Protein-Packed Cookie Dough Dip


Protein-packed Cookie Dough Dip

This is part of a series of recipes from PumpUp member @carolinewaters35. Follow her blog, the G-free RD, here

This protein-rich recipe is really easy to make and tastes amazing. You do need a food processor, but trust me: food processors are worth investing in as they make it easy to prepare tons of healthy recipes! 

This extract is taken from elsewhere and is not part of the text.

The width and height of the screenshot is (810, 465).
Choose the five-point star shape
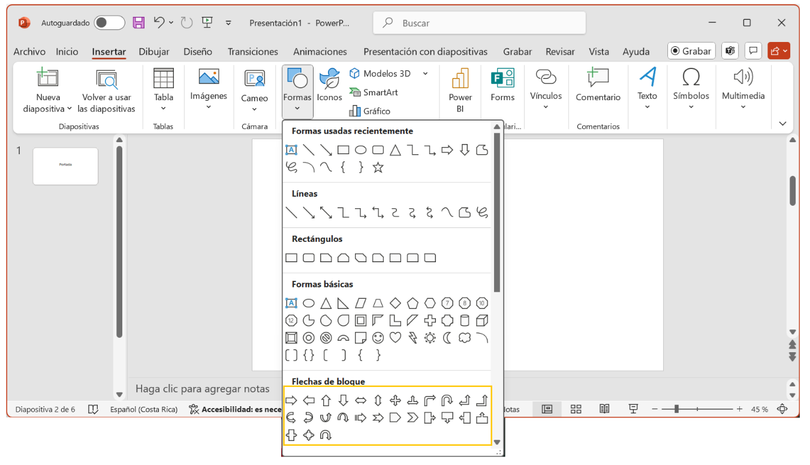pyautogui.click(x=378, y=167)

The protein in this recipes comes from the greek yogurt-like product called Elli Quark. It’s lower calorie and higher protein than greek yogurt and its technically a cheese, but its amazing and tastes exactly like greek yogurt! If this product is hard to find, you can just sub in regular vanilla greek yogurt. The other source of protein comes from the chickpeas. These give it a cookie dough-esque flavor as well as a smooth finish with TONS of good quality, plant-based protein. Flax also supplies essential omega-3s, a good source of essential fatty acids that help keep your brain stay strong and healthy! Oats are an amazing source of complex carbs, whole grains, and fiber to help keep you full. I used gluten free oats since I have a gluten intolerance, however normal oats work fine too! Next time you’re craving cookie dough, whip up this healthy alternative instead! Perfect for dipping graham crackers and fresh fruit.

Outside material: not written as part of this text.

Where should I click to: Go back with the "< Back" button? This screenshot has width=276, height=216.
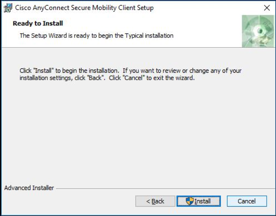coord(155,201)
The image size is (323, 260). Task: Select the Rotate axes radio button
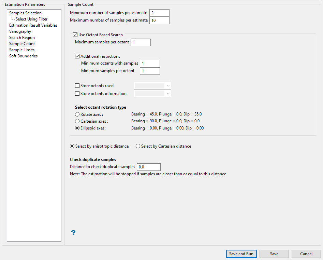[x=77, y=114]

  • 1½ cups chickpeas, drained and patted dry
  • ¼ cup flax
  • ¼ cup gluten free oats
  • 1 container vanilla Elli Quark (can be found online, at the Fresh Market, or Whole Foods)
  • 2 tsp vanilla extract
  • 1 tsp sea salt
  • dash of cinnamon to your liking
  • 1 TBSP raw cacao powder (optional)
  • ⅛ cup sweetener of choice (I used truvia)
  • 1 TBSP agave nectar
  • 1 TBSP coconut oil, liquid
  • 2 TBSP PB2 powder (or ¼ cup nut butter of choice…I just didn’t have any on hand…shocker I know!)
  • ½ cup semi-sweet dark chocolate chips


  1. Put all ingredients except chocolate chips into a food processor and blend on high until smooth.
  2. Add in chocolate chips and stir to mix well.
  3. Dip away! Graham crackers, apple slices, pita bread, pretzels, bananas, strawberries, whatever floats your boat! Or use as a topping on oatmeal, muffins, toast, etc.